Friday, March 19, 2010

Is life better with cell phones or is it just different?

(Electronic stuff.  Is life better or just different?)

My previous blog criticizing cell phones caused me to reexamine a question about which I have long pondered.  Are we better off with the invention of modern conveniences like cell phones or is life just different?  This is an extremely complex question, and one should not answer this glibly.  It seems to me that the only way to approach this problem is by using a cost-benefit perspective.  Let's return to the cell phone example. 

Cell phones allow us to communicate with other people and their electronic devices from almost any place at almost any time.  We can not only make voice calls, but we can send text messages that sit there until the receiver responds, and send photos.  With the "smart" phones, you can connect with the internet, and there are thousands of applications that can be downloaded that provide music, games, other forms of entertainment, and tools that range from determining what elevation you are at to helping you identify birds in the field.  Basically, you can send more information faster than ever before.  Very kewl, and extremely useful at times.

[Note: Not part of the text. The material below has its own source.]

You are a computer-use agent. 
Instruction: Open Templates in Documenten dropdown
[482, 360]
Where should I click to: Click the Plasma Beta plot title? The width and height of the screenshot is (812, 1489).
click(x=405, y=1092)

What about the costs?  Most people probably pay more per month than they would for their land line, cell reception is not as clear or as reliable as a land line (we need more frickin towers on more hills?), and the recent 10-year study released by the World Health Organization demonstrates that prolonged cell use increases the chances of developing a brain tumor.  One noted neurosurgeon, Dr. Vini Khurana, believes that worldwide there will be more deaths from cell phone use than from cigarette smoking, given that 3 billion people use cells.  Children, in particular, are warned not to use cell phones for long periods of time.  There are 330,000 vehicle accidents per year due to cell phone use while driving.  But other studies do not find a link between cancer and cell use.  So, innocent until proven guilty, or should it be guilty until proven innocent, like the FDA treats prescription drugs until rigorous tests prove otherwise?

In my originally question, I used the word "better" - is life better with a modern convenience like a cell phone or is it just different?  To answer this question, someone has to define the word "better", and I will leave that to you.  Is my life better because I can listen to music on my commute to work on the train rather than reading a book, or watching people, or talking to the passenger in the seat next to me? 

I've been picking on cell phones lately as the example du jour.  But you could replace the words cell phone with plastic bags, indoor carpeting, gasoline, automobile, prophylactics, shoes, rubber bands, or antibiotics.   Many, but not all, of these items results in a short-term benefit for the individual who uses them at the cost of degrading the greater environment for everyone else.

If, in fact, we could agree that life is mostly just different, not better, with some inventions, then the cost-benefit analysis begins to take a modified form.  Is it worth this "difference" to use a cell phone but to increase your chances of developing a brain tumor?  Is it worth this "difference" to be able to carry around water you bought in a store if it increases the plastic load in our landfills significantly?

On the other hand, if everyone in your community, or neighborhood, or profession adopt this new device and you do not, are you then at a significant disadvantage relative to your peers or competitors?  Maybe these devices result in life being "better" for the individual only after nearly everyone else has already adopted the thing.  It would be tough to be successful selling real estate if you had no phone when all the other agents did. But if no one had them, maybe life would not be any worse off for anyone.

I think the original question here would be a great topic for high school or college essays.  My perspective almost always comes from thinking about the trade-off between the quality of life for individuals versus the environmental cost to society generally, and there is almost always one.  What do you think?